PRODUCT Tosoh brand AIA-PACK Progesterone Calibrator Set.
CODE Catalog # 020381, Lot # C332226, Expiration Date
3/2003.
RECALLING FIRM/MANUFACTURER Recalling Firm: Tosoh Medics,
Inc., South, San Francisco, CA
REASON This product does not meet the stated claim for
shelf life stability.
VOLUME OF PRODUCT IN COMMERCE 35.
DISTRIBUTION Nationwide and Internationally.
PRODUCT The Power Cord from the printer that may be sent as
an accessory to the Architect i2000 System or Abbott Commander.
CODE Not specified.
RECALLING FIRM/MANUFACTURER Abbott Laboratories, Inc.,
Irving, TX
REASON Power Cord recalled from Supplier.
VOLUME OF PRODUCT IN COMMERCE 337.
DISTRIBUTION Nationwide and Singapore, Hong Kong and
Korea.
PRODUCT Exactech brand AcuDriver Carbide punch, long, Model
Name Carbide punch, sterile, Catalog Number 400-40-25.

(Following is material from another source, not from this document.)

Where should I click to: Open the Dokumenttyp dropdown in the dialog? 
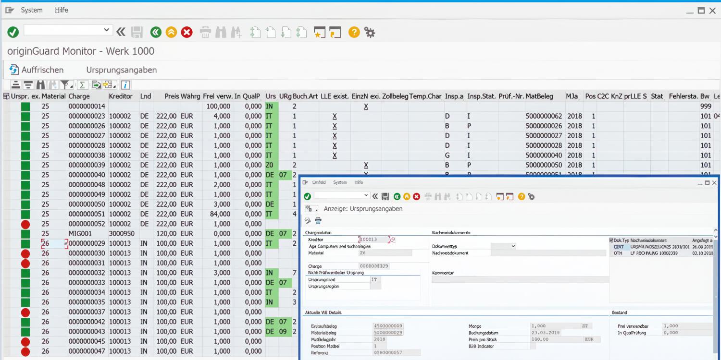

CODE Serial Numbers 0105608-0105621.
RECALLING FIRM/MANUFACTURER Exactech, Inc., Gainesville,
FL
REASON Sterility barrier may be compromised in some
packaging.
VOLUME OF PRODUCT IN COMMERCE 8.
DISTRIBUTION FL, LA, MN, ME, NY, NV AND WA.

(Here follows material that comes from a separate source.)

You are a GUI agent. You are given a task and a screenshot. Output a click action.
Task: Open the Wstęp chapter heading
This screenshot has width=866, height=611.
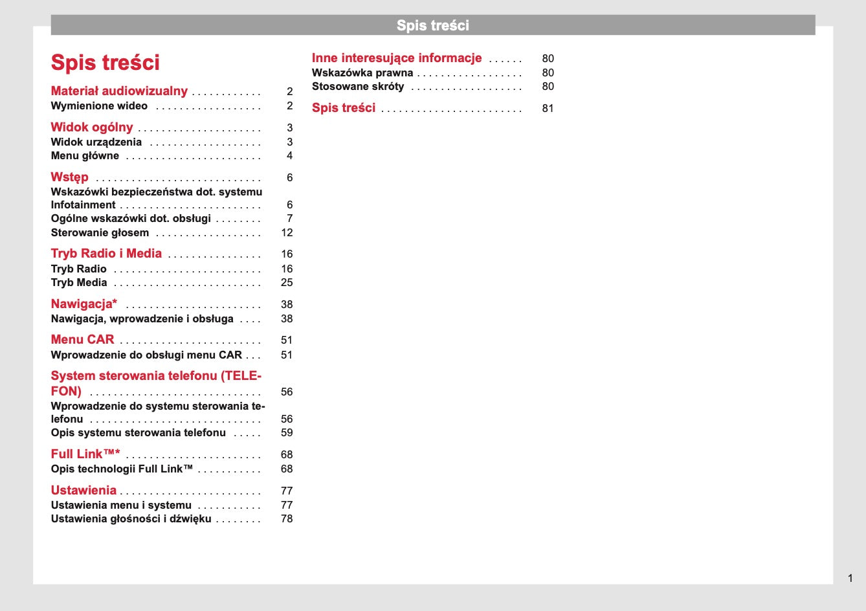point(70,177)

PRODUCT Huber Plus Safety Infusion Set, product code MM
2034. The proprietary name is Huber Plus Safety Infusion Set and the common
name is Huber Needle and Administration Set.
CODE Lot number 2D018MK.
RECALLING FIRM/MANUFACTURER Now Medical Distribution
Inc., West Chester, PA
REASON Device labeled with incorrect gauge size.
VOLUME OF PRODUCT IN COMMERCE 4575 units.
DISTRIBUTION CA, KS, MN, NY, OH, PA and WA.
PRODUCT Premier HSV, an EIA diagnostic test kit, packaged
under the Meridian Premier brand label.
CODE --- Premier HSV kits ---
Lot
Numbers and Exp. Dates:
#550010.079,
Exp. 02 Aug 02
#550010.080,
Exp. 02 Aug 02
#550010.082,
Exp. 26 Jul 02
The
catalog number is #550010. --- OPD Substrate Tablets (kit component) --- Lot
Number: 9677.043
RECALLING FIRM/MANUFACTURER Meridian Bioscience, Inc.,
Cincinnati, OH
REASON The OPD Substrate Tablets have deteriorated due to
moisture, and may result in inaccurate test results.
VOLUME OF PRODUCT IN COMMERCE 594 kits (lot .07930; lot
.080 2; lot .082 2).
DISTRIBUTION Nationwide.
PRODUCT Focus Night and Day extended wear contact lens
CODE Lot 2517083.
RECALLING FIRM/MANUFACTURER Recalling Firm: Ciba Vision
Corp., Duluth, GA
REASON A 2-Week Focus lens found inside carton of Focus
Night and Day lens.
VOLUME OF PRODUCT IN COMMERCE 933/six-pack cartons.
DISTRIBUTION Nationwide and Internationally.